Monday, June 21, 2010

States and their Budgets

While observing that California’s state legislature missed its June 15th state budget deadline once again, you might wonder how other states are fairing with their budgets during these difficult economic times. Fiscal year 2010 will end on June 30th in 46 states. Except for Vermont, every state has some sort of balanced-budget law. We at LIS have researched our share of budget bills and know that the legislative process underlying these bills, whether state or federal, is complicated by issues involving politics, mandates, and economic realities, just to name a few. Below, we point out some of current economic realities affecting states’ budget bills this year.

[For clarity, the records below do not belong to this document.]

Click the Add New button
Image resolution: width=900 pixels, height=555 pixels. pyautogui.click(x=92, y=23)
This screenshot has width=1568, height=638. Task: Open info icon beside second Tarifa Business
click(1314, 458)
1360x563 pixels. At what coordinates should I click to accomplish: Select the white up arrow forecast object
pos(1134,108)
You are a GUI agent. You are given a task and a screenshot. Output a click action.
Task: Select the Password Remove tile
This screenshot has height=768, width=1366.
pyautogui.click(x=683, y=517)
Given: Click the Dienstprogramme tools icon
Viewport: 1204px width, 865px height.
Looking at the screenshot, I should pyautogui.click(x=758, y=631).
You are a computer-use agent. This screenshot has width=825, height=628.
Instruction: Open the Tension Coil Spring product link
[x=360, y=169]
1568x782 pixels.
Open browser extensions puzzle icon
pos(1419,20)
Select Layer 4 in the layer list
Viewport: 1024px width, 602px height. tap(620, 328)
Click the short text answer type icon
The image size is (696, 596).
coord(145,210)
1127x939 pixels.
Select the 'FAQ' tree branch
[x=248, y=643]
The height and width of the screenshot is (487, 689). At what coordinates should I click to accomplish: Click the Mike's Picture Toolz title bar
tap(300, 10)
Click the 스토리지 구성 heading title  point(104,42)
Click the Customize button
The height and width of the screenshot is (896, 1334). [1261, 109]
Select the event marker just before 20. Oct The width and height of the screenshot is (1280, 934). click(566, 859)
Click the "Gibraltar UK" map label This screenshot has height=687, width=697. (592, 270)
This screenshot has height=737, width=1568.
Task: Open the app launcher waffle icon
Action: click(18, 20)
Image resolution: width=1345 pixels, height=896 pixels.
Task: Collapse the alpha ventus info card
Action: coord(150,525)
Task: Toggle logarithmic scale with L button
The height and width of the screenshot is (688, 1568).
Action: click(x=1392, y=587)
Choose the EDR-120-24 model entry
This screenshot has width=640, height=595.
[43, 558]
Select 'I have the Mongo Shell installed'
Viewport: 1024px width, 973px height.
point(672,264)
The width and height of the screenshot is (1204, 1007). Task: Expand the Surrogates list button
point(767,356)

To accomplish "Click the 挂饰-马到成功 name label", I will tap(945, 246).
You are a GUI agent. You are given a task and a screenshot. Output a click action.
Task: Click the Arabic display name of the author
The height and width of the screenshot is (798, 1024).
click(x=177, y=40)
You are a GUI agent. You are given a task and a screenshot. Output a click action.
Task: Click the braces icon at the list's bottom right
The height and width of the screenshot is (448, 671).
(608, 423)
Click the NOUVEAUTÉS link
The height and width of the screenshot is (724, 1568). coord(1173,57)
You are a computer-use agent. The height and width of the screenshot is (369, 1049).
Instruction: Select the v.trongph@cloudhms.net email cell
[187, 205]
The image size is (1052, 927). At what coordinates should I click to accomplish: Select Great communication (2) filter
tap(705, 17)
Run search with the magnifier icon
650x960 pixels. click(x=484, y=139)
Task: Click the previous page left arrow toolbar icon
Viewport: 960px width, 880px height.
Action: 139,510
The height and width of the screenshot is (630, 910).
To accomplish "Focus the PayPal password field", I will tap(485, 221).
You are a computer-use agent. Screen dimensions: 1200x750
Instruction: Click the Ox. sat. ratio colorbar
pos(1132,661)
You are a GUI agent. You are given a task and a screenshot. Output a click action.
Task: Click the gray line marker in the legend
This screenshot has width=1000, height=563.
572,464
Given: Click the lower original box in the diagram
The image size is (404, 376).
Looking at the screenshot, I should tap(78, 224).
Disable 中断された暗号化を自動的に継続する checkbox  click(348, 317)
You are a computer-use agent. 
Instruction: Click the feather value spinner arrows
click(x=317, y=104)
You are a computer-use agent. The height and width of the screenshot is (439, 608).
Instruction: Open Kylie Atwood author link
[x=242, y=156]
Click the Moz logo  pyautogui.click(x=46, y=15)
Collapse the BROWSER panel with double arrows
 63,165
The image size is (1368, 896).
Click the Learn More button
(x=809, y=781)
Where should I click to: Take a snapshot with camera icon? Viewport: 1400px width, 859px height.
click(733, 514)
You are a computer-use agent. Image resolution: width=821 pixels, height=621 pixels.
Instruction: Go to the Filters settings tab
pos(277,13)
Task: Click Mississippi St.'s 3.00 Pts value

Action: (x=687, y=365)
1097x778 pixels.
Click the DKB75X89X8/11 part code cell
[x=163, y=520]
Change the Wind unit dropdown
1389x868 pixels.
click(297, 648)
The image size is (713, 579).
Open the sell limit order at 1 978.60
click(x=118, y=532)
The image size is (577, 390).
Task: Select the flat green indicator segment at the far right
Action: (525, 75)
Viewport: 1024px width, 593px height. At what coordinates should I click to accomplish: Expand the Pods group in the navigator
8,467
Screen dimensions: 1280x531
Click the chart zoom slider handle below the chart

The Bad News: In general, other states budgets are not fairing well. The main factors for the gaps in the 2010 state budgets are deteriorating revenues, shortfalls from prior budget years, and declining federal aid to states [the American Recovery and Reinvestment Act funds are mostly gone]. Also, unemployment remains at high levels for states which will keep state income tax receipts at low levels. Increased demand for Medicaid and future state-wide economic uncertainty will also tax the revenue gaps. The Center on Budget and Policy Priorities is predicting significant shortfalls in states’ budgets running into the billions of dollars. These billion-dollar-shortfall states are Arizona, California, Colorado, Connecticut, Florida, Georgia, Illinois, Indiana, Iowa, Louisiana, Maryland, Massachusetts, Michigan, Minnesota, New Jersey, New York, North Carolina, Pennsylvania, So. Carolina, Tennessee, Texas, Virginia, and Wisconsin. Unfortunately, the Center is also predicting that 2011 will be worse unless faster-than-expected recovery occurs given also that there will be less federal money available to close budget gaps. Cuts to state services are the first line of defense to the budget shortfalls burdening the states. For example, there were 42 states that reduced overall wages or laid off state employees, 30 states that cut health care services, 25 states that reduced services to the elderly and disabled, 30 states that cut K-12 education, and 41 states that cut higher education.

The Not-As-Bad News: The Rockefeller Institute challenges the above-noted level of dire news on states budgets, publishing recently it found overall state tax revenues grew by 2.4% in the first quarter of 2010, compared to the same quarter in 2009, and personal income tax revenue increased by 2.7% for the nation. The Institute stated: “This is the first time since the third quarter of 2008 that states are reporting growth in tax collections on a year-over-year basis. Such growth is mostly attributable to revenue growth driven by legislated charges in two states alone – California and New York.” The report noted the realities of the weak economy, observing that state revenues were still significantly below pre-recession levels, and the important April collections from income taxes showed a 7.6 percent year-over-year decline.